И еще, конечно, в городе было чересчур много других племен. Шалуну доводилось наведываться сюда не только во время Лимбийских Игрищ — в такие дни Ньярк казался мирным и уютным местечком… нынче же он напоминал логовище растревоженных вампатов. Оно, конечно, распоследний дурень знает, что в Ньярке, тем паче во время Игрищ, применять оружие запрещено, да и вообще в открытую наезжать на другие племена нельзя. Но тот же таки распоследний дурень в курсе, что кроме прямых наездов существует много способов испортить жизнь своим будущим конкурентам.
Конечно, амерзонки строго следят за порядком и соблюдением Демституции.
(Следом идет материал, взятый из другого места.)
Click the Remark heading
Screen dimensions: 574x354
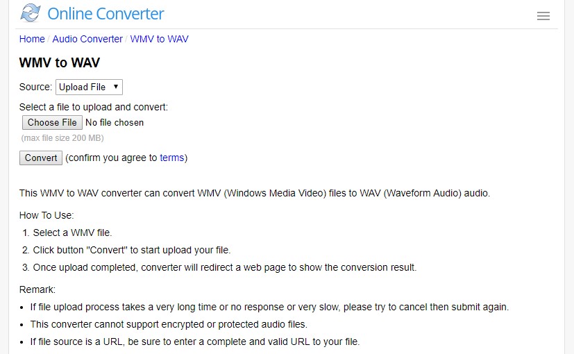pos(37,289)
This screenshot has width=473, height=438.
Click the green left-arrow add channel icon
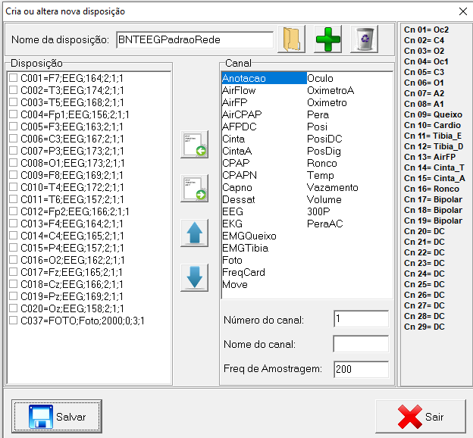click(194, 144)
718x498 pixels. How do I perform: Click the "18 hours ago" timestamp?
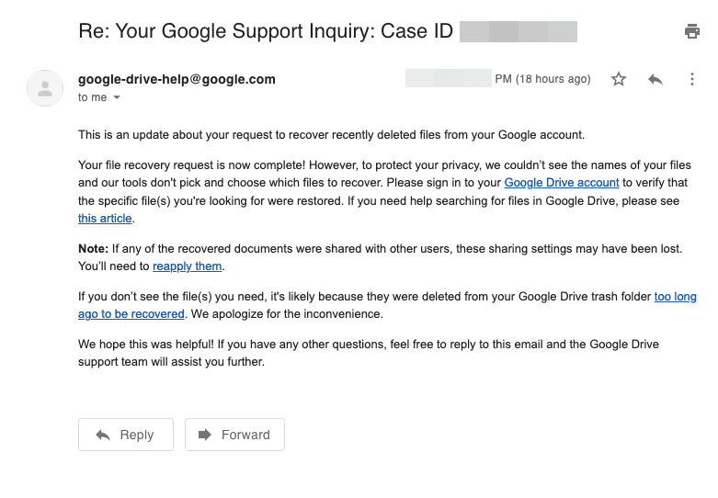pos(542,79)
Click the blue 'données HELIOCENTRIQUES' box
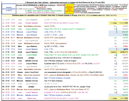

Весь Ньярк — ихняя территория, и хоть амерзонок меньше, чем всех племен, вместе взятых, в этом-то и загвоздка. Племена никогда не будут «вместе» — и поэтому амерзонки управляются с Ньярком и диктуют свои условия.
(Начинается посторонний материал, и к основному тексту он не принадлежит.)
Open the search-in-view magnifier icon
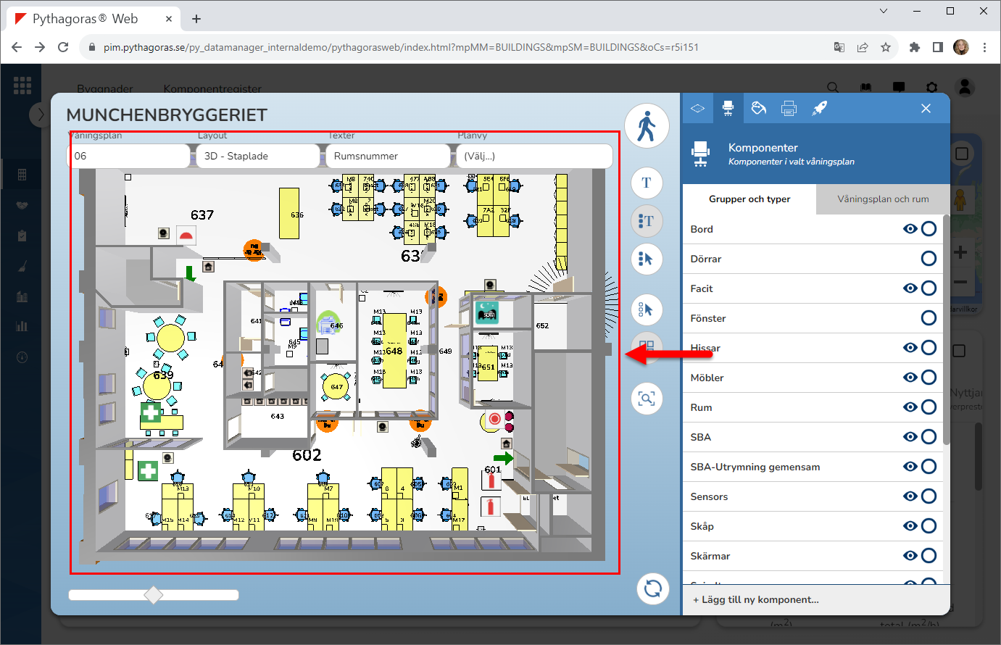(647, 398)
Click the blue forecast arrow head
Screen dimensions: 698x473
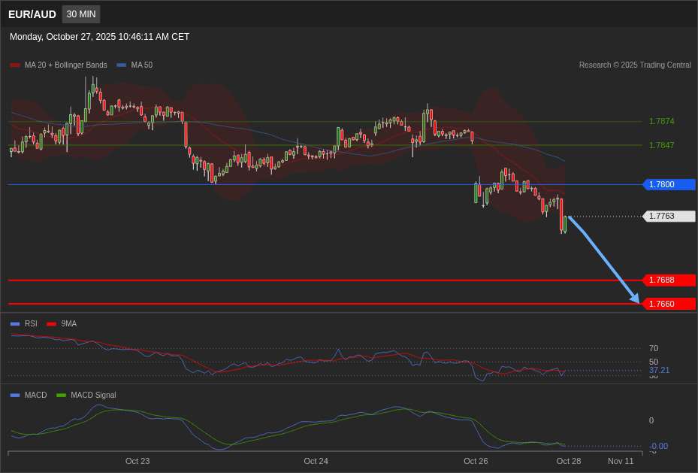pos(635,299)
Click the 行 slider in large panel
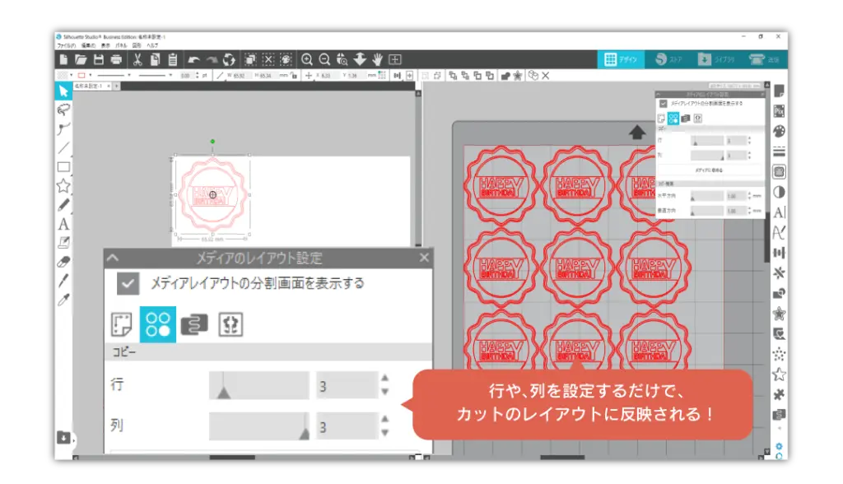843x484 pixels. click(258, 385)
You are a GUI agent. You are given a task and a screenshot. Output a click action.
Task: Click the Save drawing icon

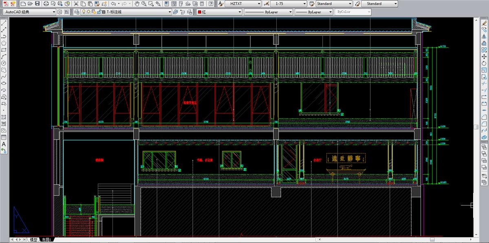click(37, 4)
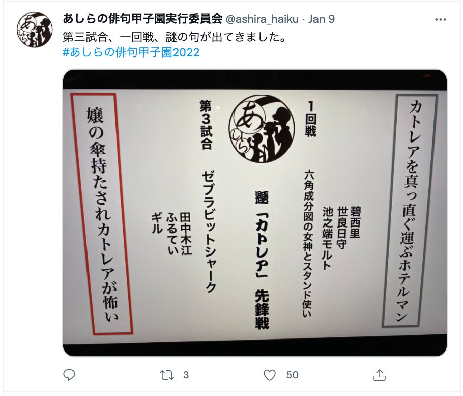
Task: Click the gray-framed haiku カトレアを真っ直ぐ運ぶホテルマン
Action: pyautogui.click(x=411, y=211)
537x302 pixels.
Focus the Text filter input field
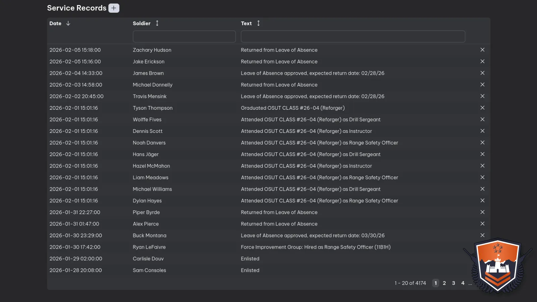(x=353, y=37)
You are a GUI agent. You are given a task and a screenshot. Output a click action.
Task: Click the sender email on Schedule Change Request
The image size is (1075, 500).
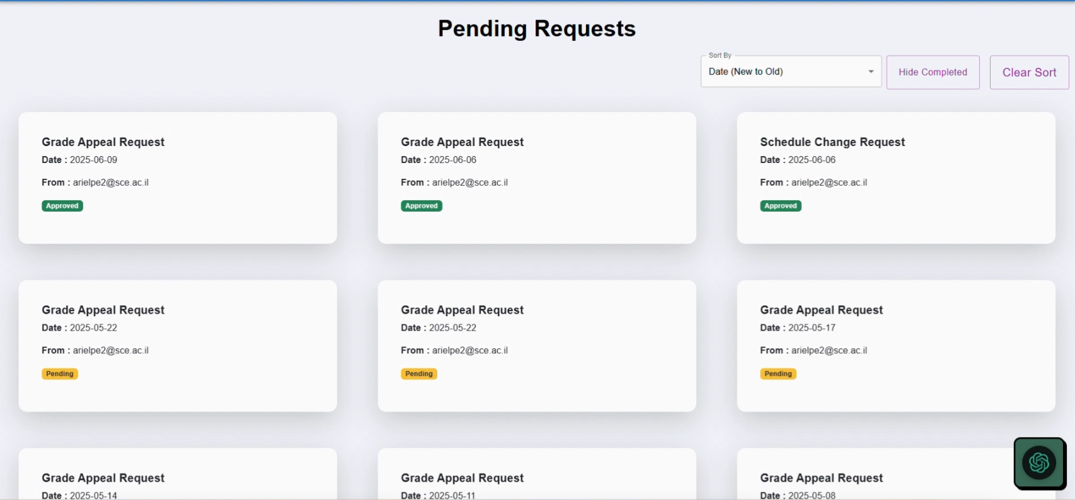(x=828, y=183)
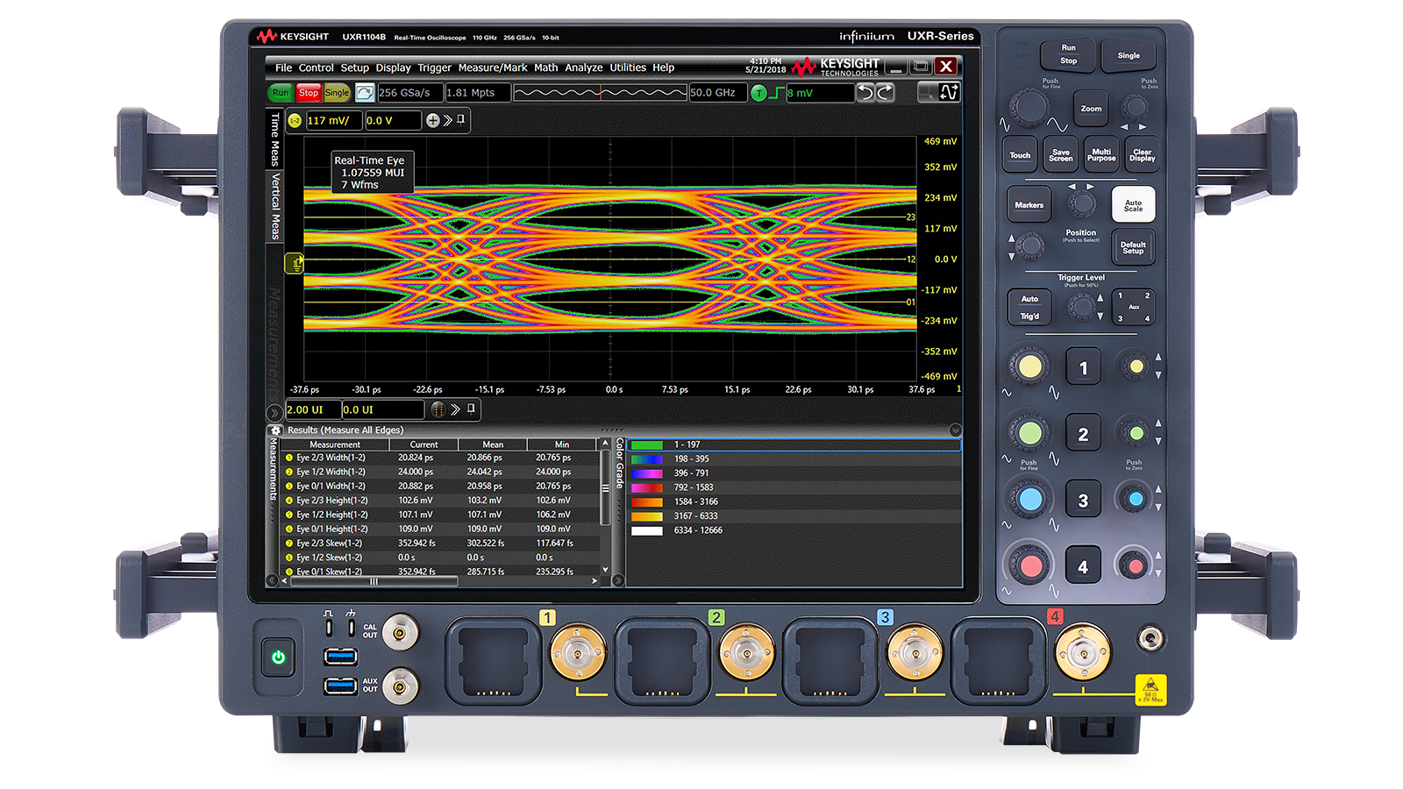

По правде сказать, Шалуна, как и многих других президентов, такой расклад вполне устраивал. Ньярк — слишком уж большая территория; конечно, богатая, но и опасная. Его удерживать — то еще свербилово для головы. Опять же, кому доверить судейство Игрищ? Своим таким же? — вдруг смухлюют?! А амерзонкам смысла мухлевать нет: они в Игрищах не участвуют, за Приз не борются. Им главное, чтоб порядок был. К каждому племени приставляют по три-четыре мобилизированных девчонки, причем Гарри так и не удалось разузнать, как именно они между собой мобилятся (тем более — на этакие-то расстояния!). Миль-Раб бормотал про «тилипатию» какую-то, но толком ничего не разъяснил, а амерзонки, ясное дело, помалкивают..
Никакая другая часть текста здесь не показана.